Lawyer Aytaç Ünsal, who went on hunger strike in February, has been released from custody for the time being. The Turkish Court of Cassation has accepted a complaint against the detention of the lawyer, who has been on death fast for 214 days with the demand for a fair trial and ordered his early release. The development was announced by the law firm "People's Legal Bureau" (Turkish. Halkın Hukuk Bürosu, HHB) on Twitter on Thursday.
The court justified its decision with the fact that there is a concrete risk for Ünsal to take damage to life. The colleagues of the 32-year-old have gathered in front of the state hospital in the Küçükçekmece district of Istanbul, where Ünsal has been forcibly accommodated since the end of July, to receive him.

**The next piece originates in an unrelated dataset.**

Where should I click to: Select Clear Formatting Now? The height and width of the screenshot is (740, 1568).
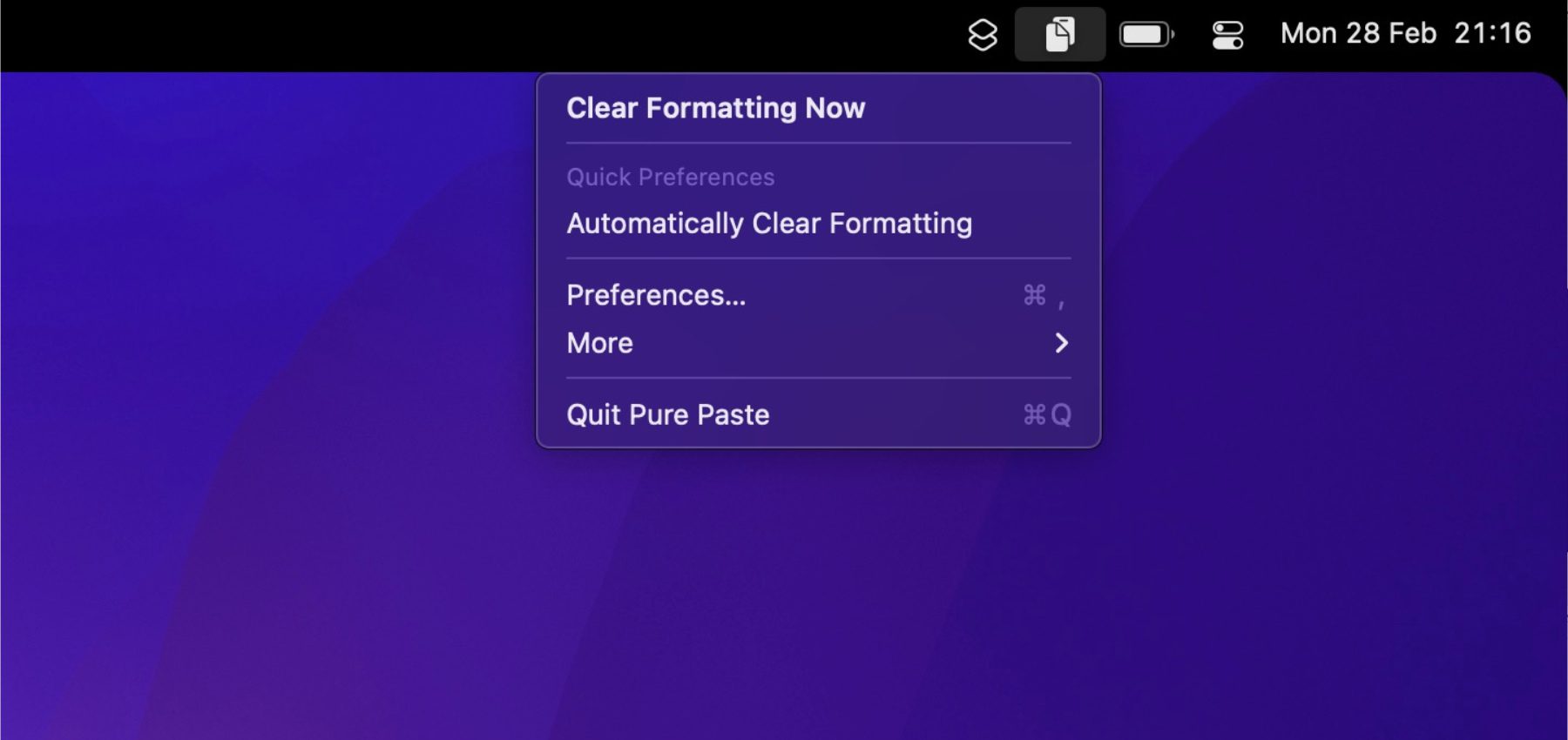[x=715, y=108]
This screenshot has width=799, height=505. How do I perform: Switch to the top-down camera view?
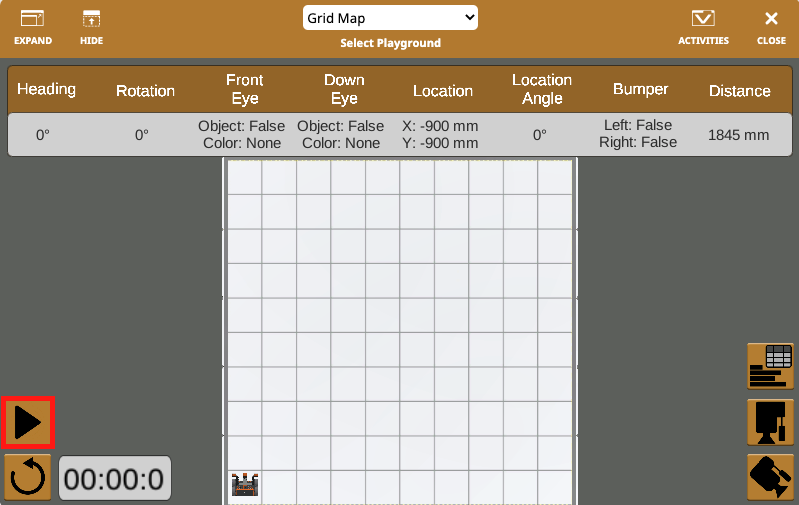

It came as a surprise that the application in the Ünsal case for his release from prison was approved. Nine previously filed complaints had been rejected by the 16th Chamber of the Ankara Court of Cassation. The appeal proceedings for the reconsideration of the ten-and-a-half-year sentence against the lawyer are still pending.

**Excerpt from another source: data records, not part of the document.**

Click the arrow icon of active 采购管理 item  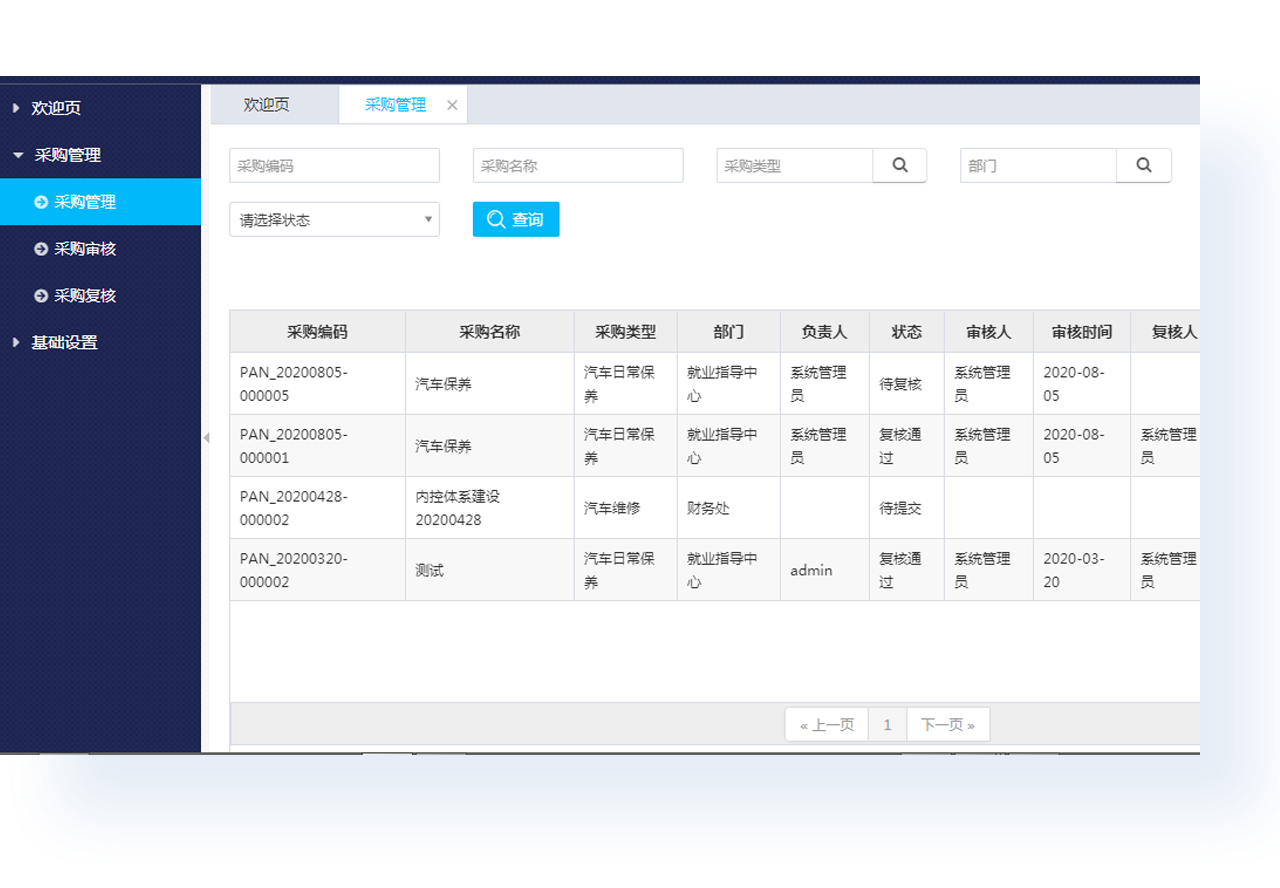tap(41, 202)
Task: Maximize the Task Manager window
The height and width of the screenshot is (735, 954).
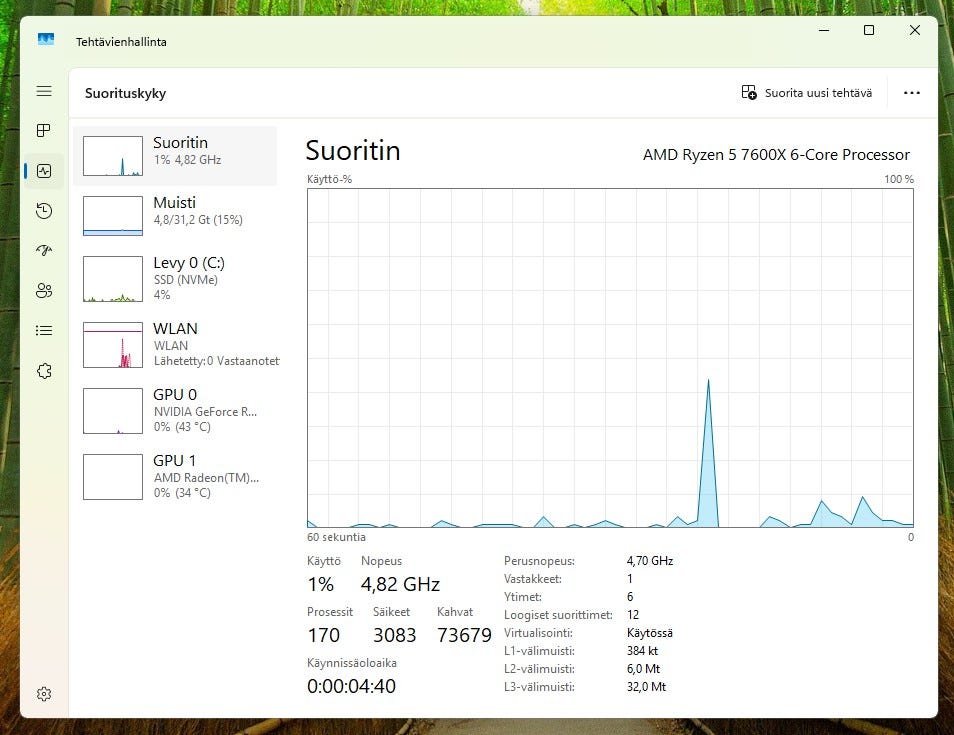Action: [x=869, y=31]
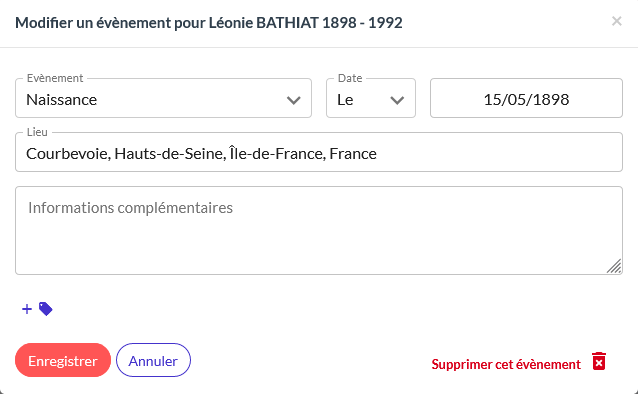Click the purple tag icon
Screen dimensions: 638x394
(x=46, y=309)
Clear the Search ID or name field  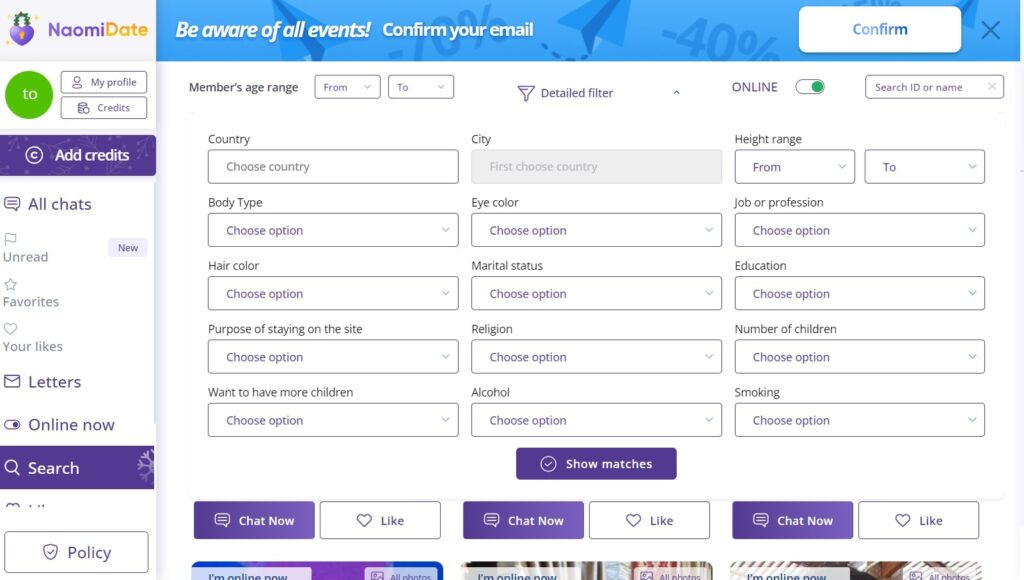992,87

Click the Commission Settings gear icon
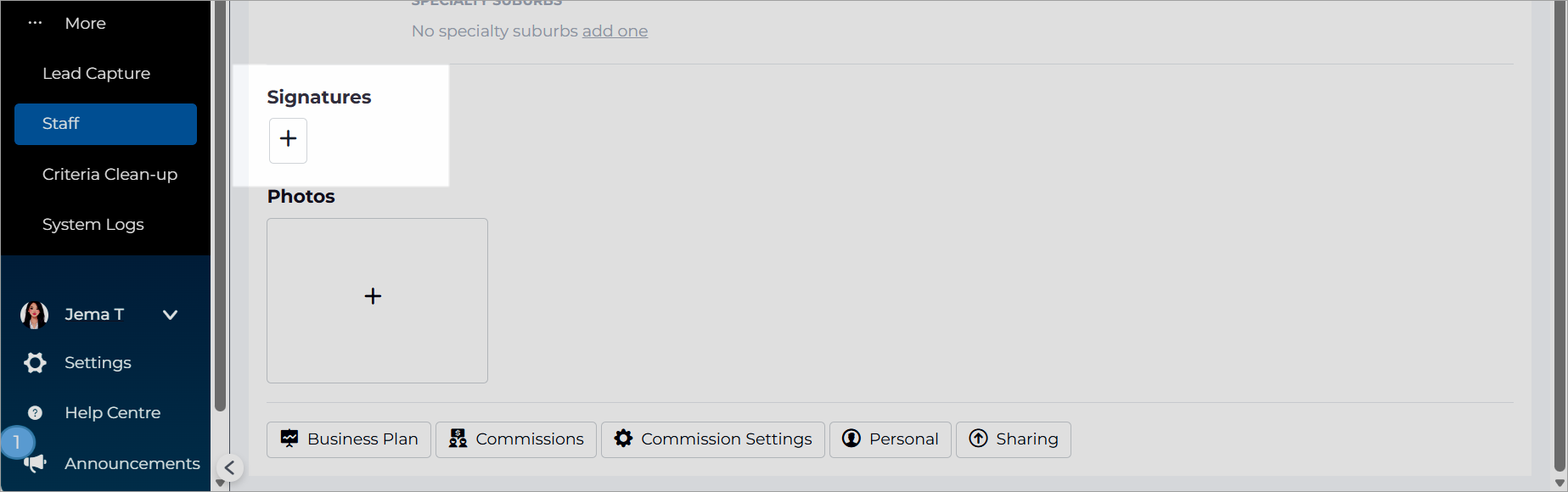pos(623,439)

Ünsal had gone on hunger strike in February together with other imprisoned colleagues for a fair trial. On April 5 - the Lawyers Day - he turned his action into a "death fast" together with Ebru Timtik who recently died in Istanbul as a result of a 238-day food deprivation. Both were sentenced to long prison terms due to contradictory statements of a key witness. The statements of defector Berk Ercan led to the arrest of nearly 200 people in Turkey.
Timtik is the fourth person from the DHKP-C trial who died this year as a result of a death fast. Helin Bölek, soloist of the music band Grup Yorum, died on April 3. She had refused to eat for 288 days in protest against the imprisonment of other band members and a ban on concerts by Grup Yorum. On May 7, Grup Yorum bassist Ibrahim Gökçek died after a 323-day hunger strike. Prior to this, political prisoner Mustafa Koçak who had been sentenced to life imprisonment died on April 24 as a result of a 296-day food deprivation.